How to override spark jars while running spark-submit command in cluster mode? (okhttp3)

Question

There is a conflict of jar in my project and jar in spark-2.4.0 jars folder. My Retrofit brings okhttp-3.13.1.jar (verified in mvn dependency:tree), but spark in server has okhttp-3.8.1.jar, and I get NoSuchMethodException. So, I'm trying to give my jar explicitly to override it.

When I try running spark-submit command in client mode, it picks up the explicit jar that I have provided. But when I try running the same in cluster mode, this fails to override the jar at the worker nodes, and executors use the same old jar of Spark which leads to NoSuchMethodError.
My jar is a fat jar but spark jar somehow takes precedence over the same. If I can delete the jars provided by Spark, it would probably work, but I can't as other services may be using it.

Following is my command:

./spark-submit --class com.myJob \
  --conf spark.yarn.appMasterEnv.ENV=uat \
  --conf spark.driver.memory=12g \
  --conf spark.executor.memory=40g \
  --conf spark.sql.warehouse.dir=/user/myuser/spark-warehouse \
  --conf "spark.driver.extraClassPath=/home/test/okhttp-3.13.1.jar" \
  --conf "spark.executor.extraClassPath=/home/test/okhttp-3.13.1.jar" \
  --jars /home/test/okhttp-3.13.1.jar \
  --conf spark.submit.deployMode=cluster \
  --conf spark.yarn.archive=hdfs://namenode/frameworks/spark/spark-2.4.0-archives/spark-2.4.0-archive.zip \
  --conf spark.master=yarn \
  --conf spark.executor.cores=4 \
  --queue public \
  file:///home/mytest/myjar-SNAPSHOT.jar

final Retrofit retrofit = new Retrofit.Builder()
                            .baseUrl(configuration.ApiUrl()) // this throws nosuchmethodexception
                            .addConverterFactory(JacksonConverterFactory.create(new ObjectMapper()))
                            .build();

My mvn dependency:tree doesn't indicate any other transitive jars in my jar. And it runs fine in local in IntelliJ as well as with mvn clean install.

I even tried providing HDFS path of jars (hdfs://users/myuser/myjars/okhttp-3.13.1.jar) with no luck. Can someone shed some light?

I get the following exception if I try both --conf "spark.driver.userClassPathFirst=true" --conf "spark.executor.userClassPathFirst=true"

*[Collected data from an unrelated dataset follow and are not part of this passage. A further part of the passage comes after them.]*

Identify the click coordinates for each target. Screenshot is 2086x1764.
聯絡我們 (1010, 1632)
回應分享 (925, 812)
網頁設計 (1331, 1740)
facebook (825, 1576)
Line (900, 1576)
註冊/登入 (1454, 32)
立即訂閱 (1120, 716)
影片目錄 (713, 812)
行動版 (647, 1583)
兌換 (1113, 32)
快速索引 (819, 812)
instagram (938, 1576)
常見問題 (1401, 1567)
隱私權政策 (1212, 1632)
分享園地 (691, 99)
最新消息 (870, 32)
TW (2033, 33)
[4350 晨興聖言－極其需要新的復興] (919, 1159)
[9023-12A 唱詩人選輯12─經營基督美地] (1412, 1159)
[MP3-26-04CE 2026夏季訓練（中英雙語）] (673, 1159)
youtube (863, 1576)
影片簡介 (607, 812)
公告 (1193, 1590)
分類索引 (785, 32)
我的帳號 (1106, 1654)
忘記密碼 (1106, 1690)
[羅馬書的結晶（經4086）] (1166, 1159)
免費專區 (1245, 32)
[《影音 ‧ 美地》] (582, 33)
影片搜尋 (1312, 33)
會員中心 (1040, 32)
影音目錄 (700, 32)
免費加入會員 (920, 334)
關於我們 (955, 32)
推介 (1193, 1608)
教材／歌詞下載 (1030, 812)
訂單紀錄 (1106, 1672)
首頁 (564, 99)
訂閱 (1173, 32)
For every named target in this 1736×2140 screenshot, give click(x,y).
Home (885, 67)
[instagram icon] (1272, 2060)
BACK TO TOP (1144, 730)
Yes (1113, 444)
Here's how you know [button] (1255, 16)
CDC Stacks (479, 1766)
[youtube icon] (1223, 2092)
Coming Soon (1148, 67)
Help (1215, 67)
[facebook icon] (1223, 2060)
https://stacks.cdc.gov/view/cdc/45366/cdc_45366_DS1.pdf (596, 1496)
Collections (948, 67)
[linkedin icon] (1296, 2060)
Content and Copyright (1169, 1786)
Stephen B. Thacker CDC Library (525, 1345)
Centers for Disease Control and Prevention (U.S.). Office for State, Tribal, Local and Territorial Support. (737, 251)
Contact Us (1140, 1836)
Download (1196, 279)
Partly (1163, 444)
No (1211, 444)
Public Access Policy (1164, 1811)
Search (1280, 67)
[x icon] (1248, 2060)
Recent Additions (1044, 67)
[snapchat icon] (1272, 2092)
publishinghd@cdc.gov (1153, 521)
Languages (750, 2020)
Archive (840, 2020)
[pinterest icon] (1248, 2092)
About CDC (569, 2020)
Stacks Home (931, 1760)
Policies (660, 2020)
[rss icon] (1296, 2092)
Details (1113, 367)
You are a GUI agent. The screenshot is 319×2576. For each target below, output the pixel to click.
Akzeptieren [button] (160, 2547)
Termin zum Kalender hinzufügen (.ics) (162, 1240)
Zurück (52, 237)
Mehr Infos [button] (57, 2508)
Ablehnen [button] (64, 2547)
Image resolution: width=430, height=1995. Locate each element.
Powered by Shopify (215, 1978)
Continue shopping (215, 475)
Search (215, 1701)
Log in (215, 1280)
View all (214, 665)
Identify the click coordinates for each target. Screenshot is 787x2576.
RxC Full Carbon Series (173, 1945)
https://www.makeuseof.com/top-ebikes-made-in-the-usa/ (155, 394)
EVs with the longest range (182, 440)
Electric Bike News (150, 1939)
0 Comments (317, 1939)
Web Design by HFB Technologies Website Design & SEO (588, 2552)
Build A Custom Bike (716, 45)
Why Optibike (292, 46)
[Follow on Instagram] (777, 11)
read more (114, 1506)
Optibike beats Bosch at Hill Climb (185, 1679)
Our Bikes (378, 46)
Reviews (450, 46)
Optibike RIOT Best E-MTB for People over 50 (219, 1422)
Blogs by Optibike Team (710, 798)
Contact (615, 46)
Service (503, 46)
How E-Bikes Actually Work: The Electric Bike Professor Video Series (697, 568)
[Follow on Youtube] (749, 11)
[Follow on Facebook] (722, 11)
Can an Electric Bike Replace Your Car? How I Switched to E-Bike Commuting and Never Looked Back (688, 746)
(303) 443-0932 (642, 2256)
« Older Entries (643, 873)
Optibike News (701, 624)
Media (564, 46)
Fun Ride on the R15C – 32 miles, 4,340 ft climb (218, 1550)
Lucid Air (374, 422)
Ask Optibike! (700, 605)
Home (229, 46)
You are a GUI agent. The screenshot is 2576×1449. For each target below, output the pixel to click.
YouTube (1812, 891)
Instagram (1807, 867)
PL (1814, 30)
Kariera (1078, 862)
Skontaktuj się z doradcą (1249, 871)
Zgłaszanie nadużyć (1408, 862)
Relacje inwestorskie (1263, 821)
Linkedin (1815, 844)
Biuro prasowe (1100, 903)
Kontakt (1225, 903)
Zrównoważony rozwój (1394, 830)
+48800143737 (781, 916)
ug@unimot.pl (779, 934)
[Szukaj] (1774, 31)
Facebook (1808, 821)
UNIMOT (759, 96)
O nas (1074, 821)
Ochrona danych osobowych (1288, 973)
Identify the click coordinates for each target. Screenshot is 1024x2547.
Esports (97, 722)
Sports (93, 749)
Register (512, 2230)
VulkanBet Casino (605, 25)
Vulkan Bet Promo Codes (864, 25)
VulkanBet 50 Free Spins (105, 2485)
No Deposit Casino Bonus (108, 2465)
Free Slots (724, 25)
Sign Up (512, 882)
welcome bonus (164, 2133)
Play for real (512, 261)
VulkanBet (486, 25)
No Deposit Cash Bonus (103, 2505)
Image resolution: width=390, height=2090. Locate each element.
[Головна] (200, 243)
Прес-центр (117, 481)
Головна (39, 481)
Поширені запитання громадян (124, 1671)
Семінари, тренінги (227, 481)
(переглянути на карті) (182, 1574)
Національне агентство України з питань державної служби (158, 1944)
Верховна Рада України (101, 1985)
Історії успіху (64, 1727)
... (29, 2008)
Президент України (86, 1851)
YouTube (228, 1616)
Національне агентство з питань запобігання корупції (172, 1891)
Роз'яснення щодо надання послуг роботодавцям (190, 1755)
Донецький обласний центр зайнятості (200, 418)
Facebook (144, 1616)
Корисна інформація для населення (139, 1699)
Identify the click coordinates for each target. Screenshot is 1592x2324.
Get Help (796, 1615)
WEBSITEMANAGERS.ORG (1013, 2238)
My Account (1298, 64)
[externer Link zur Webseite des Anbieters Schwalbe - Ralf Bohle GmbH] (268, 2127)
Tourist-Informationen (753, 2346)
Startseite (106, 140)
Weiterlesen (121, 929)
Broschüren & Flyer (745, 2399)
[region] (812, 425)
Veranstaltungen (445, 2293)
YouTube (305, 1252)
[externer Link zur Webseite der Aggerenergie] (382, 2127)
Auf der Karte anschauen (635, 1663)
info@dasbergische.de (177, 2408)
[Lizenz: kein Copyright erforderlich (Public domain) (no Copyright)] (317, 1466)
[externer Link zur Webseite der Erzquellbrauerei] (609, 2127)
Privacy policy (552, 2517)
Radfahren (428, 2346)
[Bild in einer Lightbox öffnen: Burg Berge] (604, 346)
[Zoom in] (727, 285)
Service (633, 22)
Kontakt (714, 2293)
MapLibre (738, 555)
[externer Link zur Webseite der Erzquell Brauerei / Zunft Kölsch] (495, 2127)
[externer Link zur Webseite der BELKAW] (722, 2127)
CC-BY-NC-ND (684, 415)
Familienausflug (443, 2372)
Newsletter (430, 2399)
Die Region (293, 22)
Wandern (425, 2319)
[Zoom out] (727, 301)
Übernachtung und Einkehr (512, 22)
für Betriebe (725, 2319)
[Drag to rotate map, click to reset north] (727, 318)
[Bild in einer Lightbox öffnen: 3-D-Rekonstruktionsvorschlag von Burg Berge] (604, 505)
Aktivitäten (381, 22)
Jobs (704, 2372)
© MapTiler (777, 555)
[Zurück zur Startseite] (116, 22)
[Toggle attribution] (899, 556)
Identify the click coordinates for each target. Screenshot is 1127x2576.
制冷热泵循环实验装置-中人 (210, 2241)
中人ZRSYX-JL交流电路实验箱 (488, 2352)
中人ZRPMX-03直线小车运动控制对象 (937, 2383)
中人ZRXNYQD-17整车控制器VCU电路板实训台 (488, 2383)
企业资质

Exception in thread "main" java.lang.ExceptionInInitializerError
    at org.apache.spark.deploy.yarn.YarnSparkHadoopUtil$.<init>(YarnSparkHadoopUtil.scala:48)
    at org.apache.spark.deploy.yarn.YarnSparkHadoopUtil$.<clinit>(YarnSparkHadoopUtil.scala)
    at org.apache.spark.deploy.yarn.Client$$anonfun$1.apply$mcJ$sp(Client.scala:81)
    at org.apache.spark.deploy.yarn.Client$$anonfun$1.apply(Client.scala:81)
    at org.apache.spark.deploy.yarn.Client$$anonfun$1.apply(Client.scala:81)
    at scala.Option.getOrElse(Option.scala:121)
    at org.apache.spark.deploy.yarn.Client.<init>(Client.scala:80)
    at org.apache.spark.deploy.yarn.YarnClusterApplication.start(Client.scala:1526)
    at org.apache.spark.deploy.SparkSubmit.org$apache$spark$deploy$SparkSubmit$$runMain(SparkSubmit.scala:849)
    at org.apache.spark.deploy.SparkSubmit.doRunMain$1(SparkSubmit.scala:167)
    at org.apache.spark.deploy.SparkSubmit.submit(SparkSubmit.scala:195)
    at org.apache.spark.deploy.SparkSubmit.doSubmit(SparkSubmit.scala:86)
    at org.apache.spark.deploy.SparkSubmit$$anon$2.doSubmit(SparkSubmit.scala:924)
    at org.apache.spark.deploy.SparkSubmit$.main(SparkSubmit.scala:933)
    at org.apache.spark.deploy.SparkSubmit.main(SparkSubmit.scala)
Caused by: java.lang.ClassCastException: org.apache.hadoop.yarn.api.records.impl.pb.PriorityPBImpl cannot be cast to org.apache.hadoop.yarn.api.records.Priority
    at org.apache.hadoop.yarn.api.records.Priority.newInstance(Priority.java:39)
    at org.apache.hadoop.yarn.api.records.Priority.<clinit>(Priority.java:34)
    ... 15 more

But if I have only --conf "spark.executor.userClassPathFirst=true", then it hangs

Have you tried setting `spark.driver.userClassPathFirst=true` / `spark.executor.userClassPathFirst=true`? Just beware of potentially disastrous side-effects :) — mazaneicha, Apr 10 '20 at 20:35
I tried the mentioned suggestions, and I get another exception. added to the description now.. please check — Saawan, Apr 11 '20 at 08:37
Thats what disastrous side-effects look like, especially when you built a fat jar with dependency versions different from target environment. — mazaneicha, Apr 11 '20 at 13:42
why does jar override work fine in case of client mode even without userClassPathFirst=true but it doesnt work in cluster mode ? — Saawan, Apr 11 '20 at 15:00
@Saawan Is the jar placed in below 2 hdfs locations? /home/test/okhttp-3.13.1.jar /home/svc_mars_mds/test/okhttp-3.13.1.jar Why this spark-2.4.0-archive.zip zip is being passed won't the dependent jars be use from cluster nodes itself? — yammanuruarun, Apr 11 '20 at 18:42
Why this spark-2.4.0-archive.zip zip is being passed won't the dependent jars be use from cluster nodes itself? Could you please elaborate ? Are you suggesting this is not required ? — Saawan, Apr 12 '20 at 08:04

score 2 · Answer 1 · edited May 31 '23 at 03:38

I have solved the issue using maven shade plugin.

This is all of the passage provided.